You keep repeating the statement that Israel started the current fighting as a response to Hezbollah's kidnapping of two Israeli soldiers, which is indeed the common opinion outside of Israel. This is a superficial and extremely misleading interpretation of the events.

If the public opinion outside Israel is shaped by such a totally wrong understanding, a peaceful solution to the current crisis, and indeed to the Middle East problem overall, will only move further out of reach. I believe that we both share the wish to avoid such a bleak future.

What is usually omitted from interpretations of Israel's motivation for the current fighting are the events since the withdrawal from Lebanon, and even more so since the withdrawal from Gaza.

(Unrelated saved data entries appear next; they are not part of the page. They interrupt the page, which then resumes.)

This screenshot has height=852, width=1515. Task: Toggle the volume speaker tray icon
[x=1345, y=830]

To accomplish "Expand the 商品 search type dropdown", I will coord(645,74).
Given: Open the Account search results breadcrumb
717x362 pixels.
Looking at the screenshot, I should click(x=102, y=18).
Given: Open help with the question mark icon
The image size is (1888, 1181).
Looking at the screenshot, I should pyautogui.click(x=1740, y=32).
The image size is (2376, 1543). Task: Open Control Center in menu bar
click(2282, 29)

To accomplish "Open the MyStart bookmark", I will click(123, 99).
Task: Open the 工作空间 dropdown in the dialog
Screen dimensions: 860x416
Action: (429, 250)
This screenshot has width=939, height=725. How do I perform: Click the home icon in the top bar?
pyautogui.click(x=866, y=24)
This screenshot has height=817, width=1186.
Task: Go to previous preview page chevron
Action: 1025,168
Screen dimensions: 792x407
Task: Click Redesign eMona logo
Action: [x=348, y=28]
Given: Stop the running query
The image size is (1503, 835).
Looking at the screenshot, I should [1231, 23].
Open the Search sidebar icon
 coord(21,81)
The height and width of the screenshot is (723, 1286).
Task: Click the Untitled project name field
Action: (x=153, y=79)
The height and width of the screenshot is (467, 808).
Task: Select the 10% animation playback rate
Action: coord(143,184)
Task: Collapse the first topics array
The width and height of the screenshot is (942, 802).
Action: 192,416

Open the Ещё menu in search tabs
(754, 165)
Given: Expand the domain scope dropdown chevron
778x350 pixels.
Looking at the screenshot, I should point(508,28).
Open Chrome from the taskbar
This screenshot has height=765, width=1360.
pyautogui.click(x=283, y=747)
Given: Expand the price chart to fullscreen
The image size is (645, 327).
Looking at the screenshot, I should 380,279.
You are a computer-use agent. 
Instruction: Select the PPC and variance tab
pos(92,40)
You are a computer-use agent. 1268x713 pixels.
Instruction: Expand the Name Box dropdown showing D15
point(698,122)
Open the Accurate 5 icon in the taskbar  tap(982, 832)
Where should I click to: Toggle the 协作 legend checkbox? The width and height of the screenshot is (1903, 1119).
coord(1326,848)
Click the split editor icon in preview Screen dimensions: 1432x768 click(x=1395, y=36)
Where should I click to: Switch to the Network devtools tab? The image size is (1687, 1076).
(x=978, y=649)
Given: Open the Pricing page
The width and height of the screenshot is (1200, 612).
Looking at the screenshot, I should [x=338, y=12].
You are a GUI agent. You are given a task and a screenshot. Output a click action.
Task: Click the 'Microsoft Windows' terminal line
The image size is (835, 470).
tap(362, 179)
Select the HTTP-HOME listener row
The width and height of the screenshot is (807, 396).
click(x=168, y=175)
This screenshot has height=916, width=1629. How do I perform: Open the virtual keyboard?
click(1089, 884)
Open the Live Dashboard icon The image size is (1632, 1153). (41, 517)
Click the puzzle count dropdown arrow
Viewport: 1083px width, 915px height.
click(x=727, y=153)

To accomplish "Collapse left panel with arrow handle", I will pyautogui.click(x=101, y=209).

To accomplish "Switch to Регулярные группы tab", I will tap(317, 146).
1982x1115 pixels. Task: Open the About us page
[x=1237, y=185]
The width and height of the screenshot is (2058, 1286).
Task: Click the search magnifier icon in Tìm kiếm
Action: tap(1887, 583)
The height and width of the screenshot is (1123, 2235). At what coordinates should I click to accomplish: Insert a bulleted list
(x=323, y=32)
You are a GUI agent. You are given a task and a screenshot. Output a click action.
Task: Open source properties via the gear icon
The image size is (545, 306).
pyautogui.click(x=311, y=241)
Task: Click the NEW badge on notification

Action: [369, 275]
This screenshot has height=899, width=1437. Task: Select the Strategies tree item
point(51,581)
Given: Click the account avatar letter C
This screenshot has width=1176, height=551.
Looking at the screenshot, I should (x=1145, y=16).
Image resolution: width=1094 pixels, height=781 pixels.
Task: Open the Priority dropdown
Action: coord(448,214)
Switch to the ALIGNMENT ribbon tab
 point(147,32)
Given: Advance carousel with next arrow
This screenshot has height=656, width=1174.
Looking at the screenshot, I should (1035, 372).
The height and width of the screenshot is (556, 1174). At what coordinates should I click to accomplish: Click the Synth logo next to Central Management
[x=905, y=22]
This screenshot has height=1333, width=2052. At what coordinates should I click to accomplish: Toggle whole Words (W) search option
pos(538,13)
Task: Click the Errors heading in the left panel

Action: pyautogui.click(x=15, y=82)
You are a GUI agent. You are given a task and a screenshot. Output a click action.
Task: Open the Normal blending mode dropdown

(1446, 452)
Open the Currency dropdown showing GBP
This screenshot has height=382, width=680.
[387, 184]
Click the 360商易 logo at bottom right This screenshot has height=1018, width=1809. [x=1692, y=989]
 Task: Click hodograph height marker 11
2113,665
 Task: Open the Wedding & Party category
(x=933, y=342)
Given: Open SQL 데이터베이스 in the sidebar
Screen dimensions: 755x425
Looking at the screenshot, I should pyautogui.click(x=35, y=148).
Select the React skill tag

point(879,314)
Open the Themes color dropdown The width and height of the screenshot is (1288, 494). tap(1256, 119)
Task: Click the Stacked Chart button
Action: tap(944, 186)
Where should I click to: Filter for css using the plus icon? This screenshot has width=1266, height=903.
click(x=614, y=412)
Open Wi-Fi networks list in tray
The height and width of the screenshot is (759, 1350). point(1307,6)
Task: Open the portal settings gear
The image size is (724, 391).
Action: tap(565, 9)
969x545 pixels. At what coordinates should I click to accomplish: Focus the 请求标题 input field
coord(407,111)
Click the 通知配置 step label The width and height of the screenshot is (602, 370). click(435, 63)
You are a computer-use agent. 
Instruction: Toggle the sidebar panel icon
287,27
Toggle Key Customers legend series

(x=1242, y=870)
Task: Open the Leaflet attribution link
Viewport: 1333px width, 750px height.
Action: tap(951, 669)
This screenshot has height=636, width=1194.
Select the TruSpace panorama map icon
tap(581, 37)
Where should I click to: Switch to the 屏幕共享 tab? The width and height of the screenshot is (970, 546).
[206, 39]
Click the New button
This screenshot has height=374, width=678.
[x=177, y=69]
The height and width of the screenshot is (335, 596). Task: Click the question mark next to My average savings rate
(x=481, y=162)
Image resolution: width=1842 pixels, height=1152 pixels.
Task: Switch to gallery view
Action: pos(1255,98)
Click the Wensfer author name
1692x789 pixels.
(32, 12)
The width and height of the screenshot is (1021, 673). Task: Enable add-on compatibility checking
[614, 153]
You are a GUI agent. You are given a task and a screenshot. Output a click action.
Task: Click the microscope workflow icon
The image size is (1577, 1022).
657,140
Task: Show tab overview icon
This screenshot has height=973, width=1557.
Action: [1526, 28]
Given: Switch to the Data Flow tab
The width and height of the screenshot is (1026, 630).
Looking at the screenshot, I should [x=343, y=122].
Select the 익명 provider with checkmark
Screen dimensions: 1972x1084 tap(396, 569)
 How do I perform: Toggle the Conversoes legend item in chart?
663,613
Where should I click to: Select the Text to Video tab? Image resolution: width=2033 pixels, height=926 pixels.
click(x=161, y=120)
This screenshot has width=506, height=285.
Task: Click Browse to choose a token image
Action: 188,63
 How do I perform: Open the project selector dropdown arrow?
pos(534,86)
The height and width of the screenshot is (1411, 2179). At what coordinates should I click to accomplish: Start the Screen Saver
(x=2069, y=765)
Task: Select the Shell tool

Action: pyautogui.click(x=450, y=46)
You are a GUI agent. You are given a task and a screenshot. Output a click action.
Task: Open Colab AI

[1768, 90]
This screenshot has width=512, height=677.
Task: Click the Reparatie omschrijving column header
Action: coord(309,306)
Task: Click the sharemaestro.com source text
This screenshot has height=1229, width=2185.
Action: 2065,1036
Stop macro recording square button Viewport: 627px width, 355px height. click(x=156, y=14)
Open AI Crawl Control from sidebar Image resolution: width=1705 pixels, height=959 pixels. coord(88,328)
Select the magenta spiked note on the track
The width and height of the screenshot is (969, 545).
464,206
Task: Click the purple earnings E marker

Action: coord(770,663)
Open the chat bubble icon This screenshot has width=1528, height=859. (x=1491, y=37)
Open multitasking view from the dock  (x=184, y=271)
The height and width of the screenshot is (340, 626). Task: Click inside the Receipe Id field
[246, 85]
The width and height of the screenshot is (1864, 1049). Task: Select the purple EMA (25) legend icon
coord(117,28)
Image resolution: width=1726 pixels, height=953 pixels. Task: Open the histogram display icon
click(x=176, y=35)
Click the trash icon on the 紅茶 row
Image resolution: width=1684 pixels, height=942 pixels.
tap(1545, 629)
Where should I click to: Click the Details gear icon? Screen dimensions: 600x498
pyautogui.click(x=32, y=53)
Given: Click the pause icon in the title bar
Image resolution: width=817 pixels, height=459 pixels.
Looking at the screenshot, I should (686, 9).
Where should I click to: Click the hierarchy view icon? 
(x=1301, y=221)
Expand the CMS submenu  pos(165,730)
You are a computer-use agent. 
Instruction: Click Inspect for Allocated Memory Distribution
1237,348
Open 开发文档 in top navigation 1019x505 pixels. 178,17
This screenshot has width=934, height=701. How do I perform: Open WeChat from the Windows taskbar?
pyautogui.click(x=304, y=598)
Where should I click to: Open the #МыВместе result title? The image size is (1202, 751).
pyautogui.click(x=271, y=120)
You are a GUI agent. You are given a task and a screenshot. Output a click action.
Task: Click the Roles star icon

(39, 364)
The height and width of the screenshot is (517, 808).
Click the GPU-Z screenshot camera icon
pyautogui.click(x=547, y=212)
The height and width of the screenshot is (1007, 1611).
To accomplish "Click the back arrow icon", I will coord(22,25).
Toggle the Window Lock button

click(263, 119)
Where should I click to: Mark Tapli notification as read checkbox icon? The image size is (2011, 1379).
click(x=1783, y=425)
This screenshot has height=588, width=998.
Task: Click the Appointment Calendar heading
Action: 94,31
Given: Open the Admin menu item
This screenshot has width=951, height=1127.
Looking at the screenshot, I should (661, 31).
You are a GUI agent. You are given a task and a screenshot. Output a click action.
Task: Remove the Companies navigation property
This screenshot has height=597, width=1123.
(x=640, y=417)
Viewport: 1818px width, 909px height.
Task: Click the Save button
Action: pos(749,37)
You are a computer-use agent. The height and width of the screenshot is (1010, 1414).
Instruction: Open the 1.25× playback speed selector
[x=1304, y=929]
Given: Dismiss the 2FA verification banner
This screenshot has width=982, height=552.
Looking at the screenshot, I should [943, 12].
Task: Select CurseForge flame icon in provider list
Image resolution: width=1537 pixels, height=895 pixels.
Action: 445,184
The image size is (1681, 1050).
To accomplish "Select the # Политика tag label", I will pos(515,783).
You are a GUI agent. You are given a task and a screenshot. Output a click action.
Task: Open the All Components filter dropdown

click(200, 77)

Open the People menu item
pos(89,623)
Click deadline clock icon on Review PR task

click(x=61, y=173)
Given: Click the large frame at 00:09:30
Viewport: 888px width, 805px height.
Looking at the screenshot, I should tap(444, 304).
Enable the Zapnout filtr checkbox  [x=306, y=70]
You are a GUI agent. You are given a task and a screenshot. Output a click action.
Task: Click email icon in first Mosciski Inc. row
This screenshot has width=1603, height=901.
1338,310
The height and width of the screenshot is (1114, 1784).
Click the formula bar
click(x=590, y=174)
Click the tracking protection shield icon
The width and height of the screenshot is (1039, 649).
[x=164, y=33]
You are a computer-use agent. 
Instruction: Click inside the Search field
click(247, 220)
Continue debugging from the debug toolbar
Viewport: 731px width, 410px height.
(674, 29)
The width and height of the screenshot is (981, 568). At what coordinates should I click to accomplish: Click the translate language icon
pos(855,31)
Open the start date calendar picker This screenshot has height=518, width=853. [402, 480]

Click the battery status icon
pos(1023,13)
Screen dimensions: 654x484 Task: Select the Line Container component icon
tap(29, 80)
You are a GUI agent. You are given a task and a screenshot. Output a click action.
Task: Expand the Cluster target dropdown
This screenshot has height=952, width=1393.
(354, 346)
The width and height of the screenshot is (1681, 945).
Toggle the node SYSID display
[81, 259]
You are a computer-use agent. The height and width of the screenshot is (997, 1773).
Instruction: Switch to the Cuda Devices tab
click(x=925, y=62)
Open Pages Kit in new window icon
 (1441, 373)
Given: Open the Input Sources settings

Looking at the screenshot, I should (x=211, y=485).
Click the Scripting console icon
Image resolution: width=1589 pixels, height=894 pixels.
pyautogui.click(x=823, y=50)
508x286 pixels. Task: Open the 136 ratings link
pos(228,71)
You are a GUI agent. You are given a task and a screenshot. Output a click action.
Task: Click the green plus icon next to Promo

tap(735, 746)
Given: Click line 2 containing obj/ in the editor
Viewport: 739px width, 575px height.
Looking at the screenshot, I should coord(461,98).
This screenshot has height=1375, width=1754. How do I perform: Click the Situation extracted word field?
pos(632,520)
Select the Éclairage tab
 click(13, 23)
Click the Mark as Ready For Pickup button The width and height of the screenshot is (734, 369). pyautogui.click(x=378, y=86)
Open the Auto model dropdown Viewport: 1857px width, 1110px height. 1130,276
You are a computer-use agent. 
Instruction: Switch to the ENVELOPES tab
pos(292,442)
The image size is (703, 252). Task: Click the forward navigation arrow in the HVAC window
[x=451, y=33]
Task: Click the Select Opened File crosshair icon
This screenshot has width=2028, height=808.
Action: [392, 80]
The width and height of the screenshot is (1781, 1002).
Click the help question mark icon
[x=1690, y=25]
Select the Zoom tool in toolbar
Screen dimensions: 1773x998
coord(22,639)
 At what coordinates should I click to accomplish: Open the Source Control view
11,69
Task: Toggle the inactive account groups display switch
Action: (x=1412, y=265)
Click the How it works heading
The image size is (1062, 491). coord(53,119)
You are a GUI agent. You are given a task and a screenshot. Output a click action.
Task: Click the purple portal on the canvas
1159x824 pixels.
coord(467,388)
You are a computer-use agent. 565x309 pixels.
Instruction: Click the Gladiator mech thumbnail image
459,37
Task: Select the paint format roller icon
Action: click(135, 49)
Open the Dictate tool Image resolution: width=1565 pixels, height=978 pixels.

In both cases the withdrawal to an internationally recognized border has not increased the security of Israel's citizens. In the North Hezbollah has pledged to "liberate" the so-called Sheba Farms, a meaningless shred of dirt, the future of which could easily have been settled in a wider regional peace agreement with Lebanon and Syria. However this provided the justification for a massive military build-up right at Israel's border fence, regular cross-border raids, and worst of all, occasional bombardment of Israeli townships and villages with Katjusha rockets, bluntly targeting the civilian population.

The same picture emerged after the withdrawal from Gaza. Instead of providing the critics in Israel with proof that the formula "Land for Peace" works, Hamas and other organizations proved to the Israeli public that loss of control means loss of security. In the months from the withdrawal and widely applauded razing of the Israeli settlements to the day the hostilities in the North broke out, Israeli communities around the Gaza Strip absorbed over 600 Qassam rocket attacks.

Hezbollah crossed the border to ambush an Israeli patrol, initially killing 3 soldiers and abducting 2 more. At the same time a barrage of mortars and Katjushas was fired into Israel, wounding several civilians. Those Katjushas, being numbers 601-751 of missiles fired at Israeli civilians recently, triggered the Israeli response.

What we are now witnessing is the final collapse of the ailing "Land for Peace" doctrine and the forced return to a doctrine of "Deterrence First". Misrepresenting the Israeli response as a maniac's head rush over two miserable soldiers could well be the last nail in the coffin of hope for peace.

(Formalities omitted from the original letter sent directly to AP)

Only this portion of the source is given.